━━ Records for processing

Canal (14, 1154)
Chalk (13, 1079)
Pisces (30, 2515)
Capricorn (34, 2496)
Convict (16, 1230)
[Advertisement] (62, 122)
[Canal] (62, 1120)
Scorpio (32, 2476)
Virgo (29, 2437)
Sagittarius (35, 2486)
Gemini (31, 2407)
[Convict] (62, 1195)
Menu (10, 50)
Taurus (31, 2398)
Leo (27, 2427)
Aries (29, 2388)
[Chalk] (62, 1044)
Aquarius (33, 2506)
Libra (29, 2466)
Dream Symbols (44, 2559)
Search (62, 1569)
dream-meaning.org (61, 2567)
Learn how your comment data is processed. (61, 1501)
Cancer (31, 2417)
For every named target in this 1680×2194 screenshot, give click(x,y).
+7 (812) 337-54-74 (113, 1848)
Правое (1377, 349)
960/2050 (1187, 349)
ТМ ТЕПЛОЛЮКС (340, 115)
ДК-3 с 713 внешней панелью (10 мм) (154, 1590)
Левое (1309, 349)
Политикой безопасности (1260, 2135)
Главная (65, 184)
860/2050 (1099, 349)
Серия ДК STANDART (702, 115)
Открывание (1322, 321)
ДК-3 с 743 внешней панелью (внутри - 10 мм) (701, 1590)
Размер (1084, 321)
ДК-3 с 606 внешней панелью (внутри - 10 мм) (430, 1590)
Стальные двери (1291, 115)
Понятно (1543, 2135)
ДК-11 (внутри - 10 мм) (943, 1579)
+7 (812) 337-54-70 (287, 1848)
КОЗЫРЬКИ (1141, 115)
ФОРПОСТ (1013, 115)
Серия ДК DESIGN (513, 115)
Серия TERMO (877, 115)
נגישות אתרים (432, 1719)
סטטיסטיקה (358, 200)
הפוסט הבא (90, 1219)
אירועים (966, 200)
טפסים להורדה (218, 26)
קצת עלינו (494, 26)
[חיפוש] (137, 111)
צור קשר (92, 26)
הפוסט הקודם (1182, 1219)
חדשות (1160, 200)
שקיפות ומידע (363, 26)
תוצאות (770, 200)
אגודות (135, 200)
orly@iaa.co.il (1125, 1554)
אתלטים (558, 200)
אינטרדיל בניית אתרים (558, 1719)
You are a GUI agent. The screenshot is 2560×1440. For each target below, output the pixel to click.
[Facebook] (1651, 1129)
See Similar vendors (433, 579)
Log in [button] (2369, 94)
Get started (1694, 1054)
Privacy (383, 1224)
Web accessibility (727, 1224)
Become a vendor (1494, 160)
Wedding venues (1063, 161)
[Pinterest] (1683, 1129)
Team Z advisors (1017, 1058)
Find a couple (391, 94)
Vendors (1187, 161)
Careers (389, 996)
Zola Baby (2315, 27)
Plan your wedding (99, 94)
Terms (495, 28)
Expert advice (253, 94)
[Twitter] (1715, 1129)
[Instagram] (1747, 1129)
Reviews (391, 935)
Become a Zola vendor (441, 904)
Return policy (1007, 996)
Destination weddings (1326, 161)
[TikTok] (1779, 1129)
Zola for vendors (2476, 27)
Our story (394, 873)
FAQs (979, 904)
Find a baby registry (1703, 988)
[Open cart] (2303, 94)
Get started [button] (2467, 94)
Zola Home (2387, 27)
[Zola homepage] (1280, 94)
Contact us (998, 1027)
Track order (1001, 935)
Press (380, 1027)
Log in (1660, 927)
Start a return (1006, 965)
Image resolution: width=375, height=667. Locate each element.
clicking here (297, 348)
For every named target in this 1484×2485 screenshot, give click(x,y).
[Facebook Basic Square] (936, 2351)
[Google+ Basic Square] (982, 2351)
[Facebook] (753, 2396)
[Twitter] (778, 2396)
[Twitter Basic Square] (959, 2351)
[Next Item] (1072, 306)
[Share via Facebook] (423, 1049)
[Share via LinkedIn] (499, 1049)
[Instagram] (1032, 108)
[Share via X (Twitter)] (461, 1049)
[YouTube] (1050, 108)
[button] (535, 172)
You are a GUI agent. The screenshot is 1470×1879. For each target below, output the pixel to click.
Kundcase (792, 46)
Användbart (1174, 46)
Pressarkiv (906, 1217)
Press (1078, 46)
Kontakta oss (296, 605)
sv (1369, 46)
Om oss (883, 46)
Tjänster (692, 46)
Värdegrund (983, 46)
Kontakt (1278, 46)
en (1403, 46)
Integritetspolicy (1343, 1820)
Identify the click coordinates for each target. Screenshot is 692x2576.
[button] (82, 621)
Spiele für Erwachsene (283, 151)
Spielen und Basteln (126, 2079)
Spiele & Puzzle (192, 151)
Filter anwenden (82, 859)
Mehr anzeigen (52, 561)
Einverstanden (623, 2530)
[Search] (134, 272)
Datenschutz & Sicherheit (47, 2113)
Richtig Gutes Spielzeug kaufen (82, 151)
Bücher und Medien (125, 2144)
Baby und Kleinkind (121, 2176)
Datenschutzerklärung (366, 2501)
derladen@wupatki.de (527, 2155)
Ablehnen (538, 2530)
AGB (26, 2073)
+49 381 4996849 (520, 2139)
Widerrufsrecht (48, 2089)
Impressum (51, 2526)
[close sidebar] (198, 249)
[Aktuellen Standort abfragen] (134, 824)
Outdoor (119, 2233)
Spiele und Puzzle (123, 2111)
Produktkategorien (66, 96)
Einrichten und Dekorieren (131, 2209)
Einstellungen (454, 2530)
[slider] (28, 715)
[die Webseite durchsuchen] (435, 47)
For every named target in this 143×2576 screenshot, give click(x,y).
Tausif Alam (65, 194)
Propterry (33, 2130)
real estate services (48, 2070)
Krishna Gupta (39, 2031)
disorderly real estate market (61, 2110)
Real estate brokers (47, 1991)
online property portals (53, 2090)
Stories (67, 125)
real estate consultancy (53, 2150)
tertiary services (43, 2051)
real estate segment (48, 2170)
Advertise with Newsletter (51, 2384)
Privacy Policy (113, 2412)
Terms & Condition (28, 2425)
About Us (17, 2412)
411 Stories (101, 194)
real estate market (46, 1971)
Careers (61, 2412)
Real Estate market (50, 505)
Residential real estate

━━━━

| What to produce |
All lines in the listing above between the line with "Capricorn (34, 2496)" and the line with "Политикой безопасности (1260, 2135)", inclusive, should be set down exactly, and no line outside that range.

| Response for this exercise |
Capricorn (34, 2496)
Convict (16, 1230)
[Advertisement] (62, 122)
[Canal] (62, 1120)
Scorpio (32, 2476)
Virgo (29, 2437)
Sagittarius (35, 2486)
Gemini (31, 2407)
[Convict] (62, 1195)
Menu (10, 50)
Taurus (31, 2398)
Leo (27, 2427)
Aries (29, 2388)
[Chalk] (62, 1044)
Aquarius (33, 2506)
Libra (29, 2466)
Dream Symbols (44, 2559)
Search (62, 1569)
dream-meaning.org (61, 2567)
Learn how your comment data is processed. (61, 1501)
Cancer (31, 2417)
For every named target in this 1680×2194 screenshot, give click(x,y).
+7 (812) 337-54-74 (113, 1848)
Правое (1377, 349)
960/2050 (1187, 349)
ТМ ТЕПЛОЛЮКС (340, 115)
ДК-3 с 713 внешней панелью (10 мм) (154, 1590)
Левое (1309, 349)
Политикой безопасности (1260, 2135)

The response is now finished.